A court that does not trust the political class has left it to the legislature to hold up gay rights

The verdict by the Supreme Court in the Naz case reinstates the outrageous Section 377 of the Indian penal code, which criminalises gay sex. Photo: MintPremium
The verdict by the Supreme Court in the Naz case reinstates the outrageous Section 377 of the Indian penal code, which criminalises gay sex. Photo: Mint

On his last day at the Supreme Court, Justice Ganpat Singhvi has issued an astounding verdict that severely undermines civil liberties. The verdict in the Naz case reinstates the outrageous Section 377 of the Indian penal code, which criminalises gay sex. In 2009, Justices Shah and Muralidhar had ruled that the section went against Indian constitution’s provisions of equality and dignity.

That 2009 verdict was, in fact, in line with the constitution, offering the protection of fundamental rights to a group of people who were in a minority and denied their rights in the past. They were denied equal protection under the law, and their dignity was violated, both of which are clear infringements of Article 14 and 21 of the constitution.

Far from being activist, the Delhi high court was being strictly constitutionalist, by affirming the constitution’s letter and intent. In effect, the Supreme Court has now curtailed the power of any court in India to strike down any law on constitutional grounds and altered an excellent judgment that expanded civil liberties in India. The judgment sends India’s civil rights jurisprudence straight into the colonial era—when Indians did not rule India, and it did not have a constitution drafted by Indians.

To suggest that judicial restraint is an important precedent is a diversionary argument. In any case, judicial restraint has hardly been the hallmark of Indian courts, which have developed a fine reputation of activism, particularly with regard to extending protection for fundamental rights.

The judicial remedy now available is the review. But the review would go to the same bench, which can rule against reviewing its own judgment. In Singhvi’s absence, another judge will join Justice Mukhopadhyaya. The application for the review need not be made only by the petitioners; the government itself can do so, since the ministry of home affairs filed an affidavit before the Supreme Court in support of decriminalizing gay sex. And so can President Pranab Mukherjee, using his power of presidential reference.

## [Actions to take]
1. In the editorial on the Section 377 ruling, which two justices ruled in 2009 that the section violated the constitution's provisions of equality and dignity?
2. Go on with the editorial on the Section 377 ruling, starting after its final sentence.
The listing that follows comes from a separate source and is unrelated to the editorial.

## [Data lines]
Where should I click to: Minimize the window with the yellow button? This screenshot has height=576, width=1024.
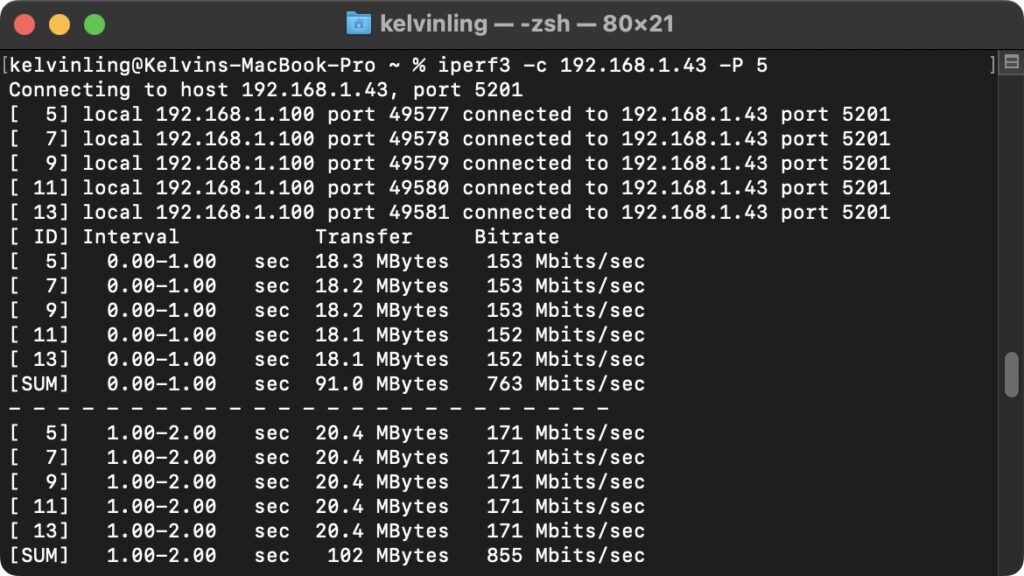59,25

---

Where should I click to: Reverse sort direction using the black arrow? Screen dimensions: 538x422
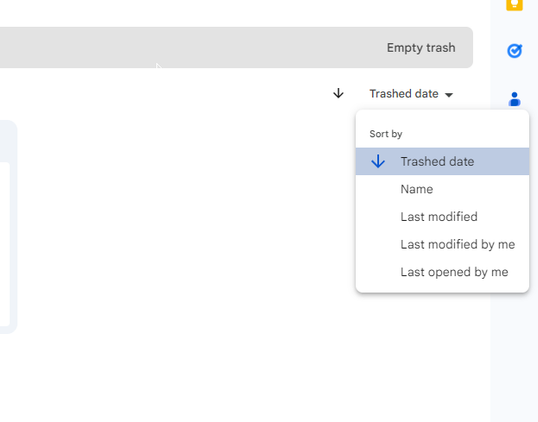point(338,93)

## [Answers to each task]
1. Justices Shah and Muralidhar.

2.
In fact, the President has just delivered his eulogy for Nelson Mandela, a man who was denied his freedom by unjust laws, and who inspired him. Civil rights struggles should be fresh in his mind. He should recall how South Africa’s post-apartheid constitution not only threw away colonial-era laws that criminalized homosexuality; it made discrimination on grounds of sexual orientation illegal.

If the Supreme Court’s intent is to suggest that legislature should pass laws to overturn Section 377 (and not the court itself), then it shows the court abdicating its responsibility. The court itself does not trust this political class—after all, this Supreme Court ruled that politicians convicted of crimes may not stand for elections and should be disqualified. That provision was meant to protect the rights of freedom fighters, who had often gone to jail for extended periods, during India’s freedom struggle. In Independent India, that provision increasingly became irrelevant, and allowed politicians facing criminal charges to continue to be parliamentarians or legislators. The court did not act with judicial restraint then. And yet, it now entrusts the fragile rights of a minority under attack from religious obscurantists and social busybodies in the hands of the same politicians who have shown no urgency to fix the problem. (A Bharatiya Janata Party spokesman reportedly said: “I don’t talk about such things, Shiva Shiva" and laughed, when a TV network asked him for his reaction.) It is in such a climate that this minority had sought protection from the court, and the court has turned them down.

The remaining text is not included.